Category of all categories vs. Set of all sets

In naieve set theory, you quickly run into existence trouble if you try to do meta-things things like take “the set of all sets”. For example, does the set of all sets that don’t contain themselves contain itself? (see, Russell)

On the other hand, people have no trouble casually talking about the “category of all categories”, etc. How do we know there isn’t a contradiction lurking somewhere here – especially since many books define categories in terms of sets?

Answer

If you base your mathematics on Set Theory, then you run into the same foundational issues in Category Theory as you do in Set Theory (since Categories will have to be modeled “with” Set Theory in some sense).
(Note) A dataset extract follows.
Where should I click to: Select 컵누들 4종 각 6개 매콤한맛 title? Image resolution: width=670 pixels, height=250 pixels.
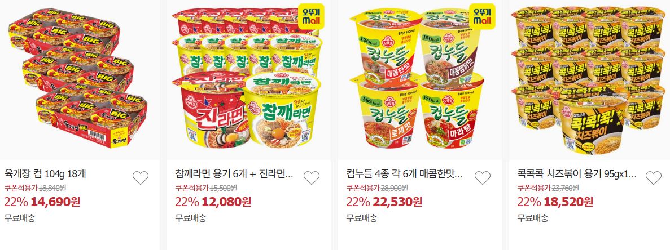point(405,174)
You can go the other way, though: you can base your mathematics with Category Theory, and develop the Category of Sets through it, as Lawvere does here. Then your primitive notions, the bedrock of your theory, is not Set Theory but Categories. There are precise ways in which you can talk about “Category of all categories”, analogous to the way in which you can talk about “the class of all sets” if you start with Set Theory instead.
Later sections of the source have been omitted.